Soroka and her daughter, Svitlana, arrived in Atlanta on June 15 and have since found community at The Lighthouse Church, a Russian-speaking Southern Baptist congregation in Lawrenceville, Ga. The road to get there, though, required much prayer and help from others to escape the siege of their hometown, the Ukrainian port city of Mariupol, after it was besieged by occupying Russian forces.
“Half of our church is Ukrainian and the other half from other areas of the former Soviet Union,” said Pastor Max Lisovskiy, whose family’s Baptist beliefs had placed them under the eye of authorities going back decades. Lisovskiy says it led to his grandfather’s murder in 1937 by the KGB and, ultimately, to his family’s leaving Russia in 2006 as President Vladimir Putin’s power continued to grow.
“We began receiving refugees in April,” he said. “We hear their stories, pray for them and support them however we can.”
While other headlines may have pushed the war in Ukraine away from many Americans’ attention, it’s an inescapable daily discussion point in Lisovskiy’s church.

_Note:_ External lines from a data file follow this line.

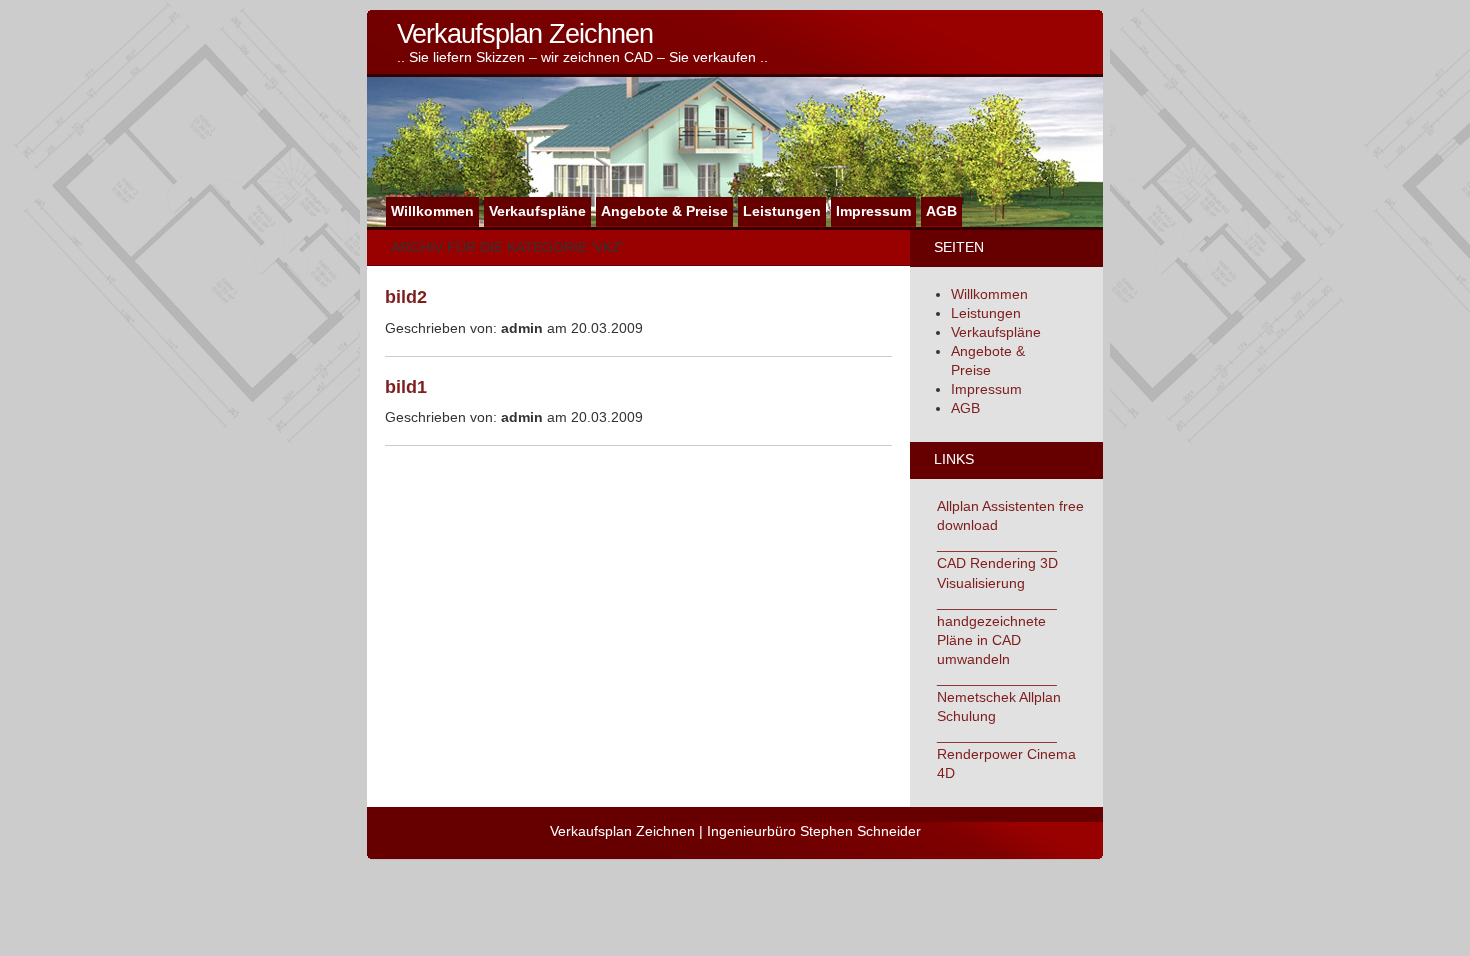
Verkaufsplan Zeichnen (525, 33)
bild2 (406, 297)
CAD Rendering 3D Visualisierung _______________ (997, 582)
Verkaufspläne (537, 211)
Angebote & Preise (664, 211)
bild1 (406, 387)
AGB (941, 211)
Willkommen (432, 211)
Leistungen (782, 211)
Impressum (873, 211)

Soroka and her husband, Volodymyr, moved to Mariupol in 1959, where he found work as a steel worker. They raised two children, a boy and a girl, in the home they built on the edge of the city.
“It was a simple city,” said Soroka, whose husband died many years ago. “Over the last 10-15 years, it grew into a wonderful, modern European city. It was beautiful and people wanted to live here.”

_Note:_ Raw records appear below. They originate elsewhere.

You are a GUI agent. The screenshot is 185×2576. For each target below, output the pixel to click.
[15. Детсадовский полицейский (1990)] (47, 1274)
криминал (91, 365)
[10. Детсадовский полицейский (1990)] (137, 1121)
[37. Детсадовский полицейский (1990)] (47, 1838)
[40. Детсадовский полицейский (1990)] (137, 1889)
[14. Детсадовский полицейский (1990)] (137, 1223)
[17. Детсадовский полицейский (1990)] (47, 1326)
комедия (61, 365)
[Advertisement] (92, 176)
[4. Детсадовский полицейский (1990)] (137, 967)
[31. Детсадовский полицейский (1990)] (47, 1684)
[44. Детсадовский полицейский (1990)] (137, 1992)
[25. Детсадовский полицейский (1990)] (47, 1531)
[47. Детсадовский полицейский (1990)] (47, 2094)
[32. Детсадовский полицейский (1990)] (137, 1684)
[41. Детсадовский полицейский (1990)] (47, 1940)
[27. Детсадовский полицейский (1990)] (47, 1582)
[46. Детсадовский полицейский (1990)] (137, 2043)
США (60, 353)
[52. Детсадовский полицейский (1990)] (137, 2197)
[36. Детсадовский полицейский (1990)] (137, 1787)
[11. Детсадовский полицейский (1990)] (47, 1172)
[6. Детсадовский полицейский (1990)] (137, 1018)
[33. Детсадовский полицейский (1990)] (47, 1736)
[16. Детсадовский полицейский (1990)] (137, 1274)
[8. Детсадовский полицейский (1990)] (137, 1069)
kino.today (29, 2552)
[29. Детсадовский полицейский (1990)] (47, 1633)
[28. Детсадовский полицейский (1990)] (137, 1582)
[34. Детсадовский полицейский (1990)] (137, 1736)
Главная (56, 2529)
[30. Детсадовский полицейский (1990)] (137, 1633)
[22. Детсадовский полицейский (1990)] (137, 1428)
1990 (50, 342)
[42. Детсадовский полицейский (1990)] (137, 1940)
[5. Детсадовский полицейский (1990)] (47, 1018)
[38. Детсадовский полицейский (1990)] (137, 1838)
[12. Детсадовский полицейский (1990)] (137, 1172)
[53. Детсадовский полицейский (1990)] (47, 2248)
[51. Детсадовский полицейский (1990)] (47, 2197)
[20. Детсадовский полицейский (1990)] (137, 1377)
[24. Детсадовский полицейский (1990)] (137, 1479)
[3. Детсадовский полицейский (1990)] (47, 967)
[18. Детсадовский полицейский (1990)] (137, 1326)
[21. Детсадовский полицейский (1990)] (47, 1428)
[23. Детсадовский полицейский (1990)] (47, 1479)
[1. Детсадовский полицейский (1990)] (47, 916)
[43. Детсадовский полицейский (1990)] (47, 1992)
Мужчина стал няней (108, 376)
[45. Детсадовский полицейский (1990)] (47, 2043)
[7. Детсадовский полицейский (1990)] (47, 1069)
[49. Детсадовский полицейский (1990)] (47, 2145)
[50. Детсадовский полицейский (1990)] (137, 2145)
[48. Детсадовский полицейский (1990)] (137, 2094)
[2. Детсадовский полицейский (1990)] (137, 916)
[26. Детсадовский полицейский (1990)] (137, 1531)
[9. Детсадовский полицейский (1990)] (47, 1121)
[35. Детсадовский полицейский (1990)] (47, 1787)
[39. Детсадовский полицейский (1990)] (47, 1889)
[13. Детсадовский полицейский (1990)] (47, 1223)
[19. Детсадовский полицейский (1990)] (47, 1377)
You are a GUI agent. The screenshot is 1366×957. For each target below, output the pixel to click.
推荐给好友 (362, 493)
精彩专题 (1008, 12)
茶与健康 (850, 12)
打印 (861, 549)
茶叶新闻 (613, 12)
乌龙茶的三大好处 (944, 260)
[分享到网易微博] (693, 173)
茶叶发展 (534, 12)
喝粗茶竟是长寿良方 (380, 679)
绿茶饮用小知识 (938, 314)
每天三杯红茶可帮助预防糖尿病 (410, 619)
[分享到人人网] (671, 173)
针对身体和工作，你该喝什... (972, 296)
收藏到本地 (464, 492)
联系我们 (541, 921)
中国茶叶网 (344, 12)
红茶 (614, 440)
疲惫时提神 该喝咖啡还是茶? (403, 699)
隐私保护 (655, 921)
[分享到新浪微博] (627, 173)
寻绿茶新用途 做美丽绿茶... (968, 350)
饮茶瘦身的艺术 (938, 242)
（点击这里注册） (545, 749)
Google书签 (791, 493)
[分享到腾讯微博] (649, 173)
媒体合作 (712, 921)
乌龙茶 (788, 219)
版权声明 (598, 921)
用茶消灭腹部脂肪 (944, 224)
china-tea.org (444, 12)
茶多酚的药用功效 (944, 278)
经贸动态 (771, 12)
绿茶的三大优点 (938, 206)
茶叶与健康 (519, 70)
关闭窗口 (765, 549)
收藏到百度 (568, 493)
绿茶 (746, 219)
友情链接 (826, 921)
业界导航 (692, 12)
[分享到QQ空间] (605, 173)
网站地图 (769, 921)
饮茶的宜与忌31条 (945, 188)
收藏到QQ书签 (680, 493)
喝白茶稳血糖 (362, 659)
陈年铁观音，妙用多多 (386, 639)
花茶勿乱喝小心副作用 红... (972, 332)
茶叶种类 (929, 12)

“I remember the happiness,” said her daughter, Svitlana Kuznetsova, 55. “It was my hometown and our house was the center of it. Leaving there was like leaving my heart and soul.”
Soon after Russia invaded Ukraine in February, it became apparent that Mariupol was one of its prime targets.

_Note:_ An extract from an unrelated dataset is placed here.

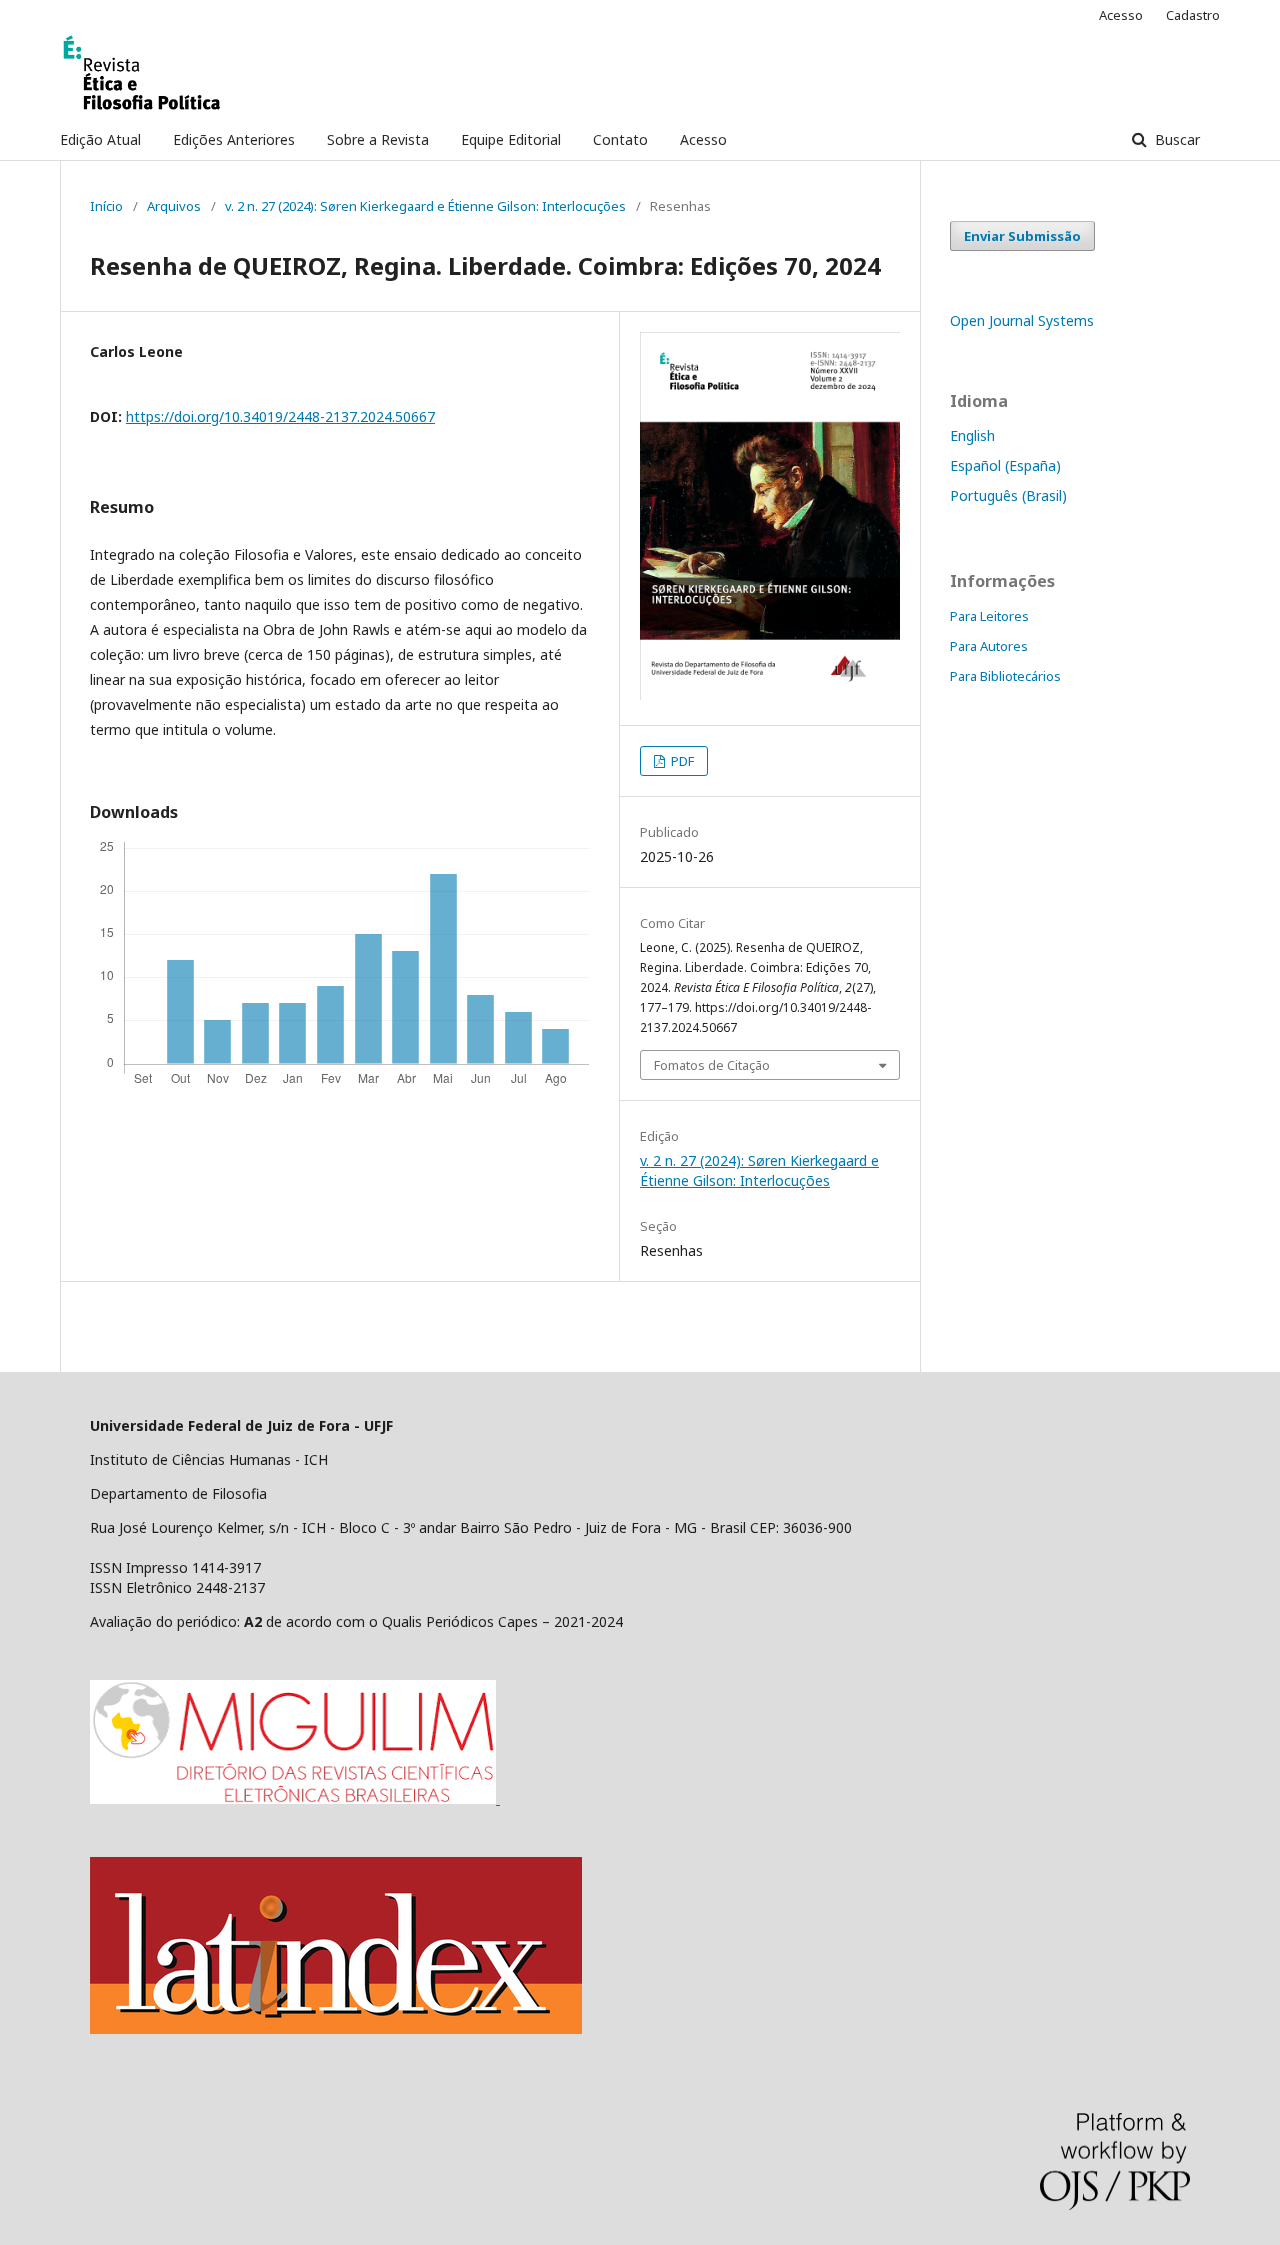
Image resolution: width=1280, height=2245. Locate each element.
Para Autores (989, 646)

As the bombing drew closer and neighborhoods with no apparent military significance nevertheless became targets, Svitlana insisted her mother and other relatives move to her eighth-floor apartment in the middle of the city. The original plan was to wait three days until things got safer, but that grew into weeks.
The decision to leave saved their lives. Word came that a bomb had destroyed their neighborhood, including the house. Soroka wouldn’t believe it until seeing for herself.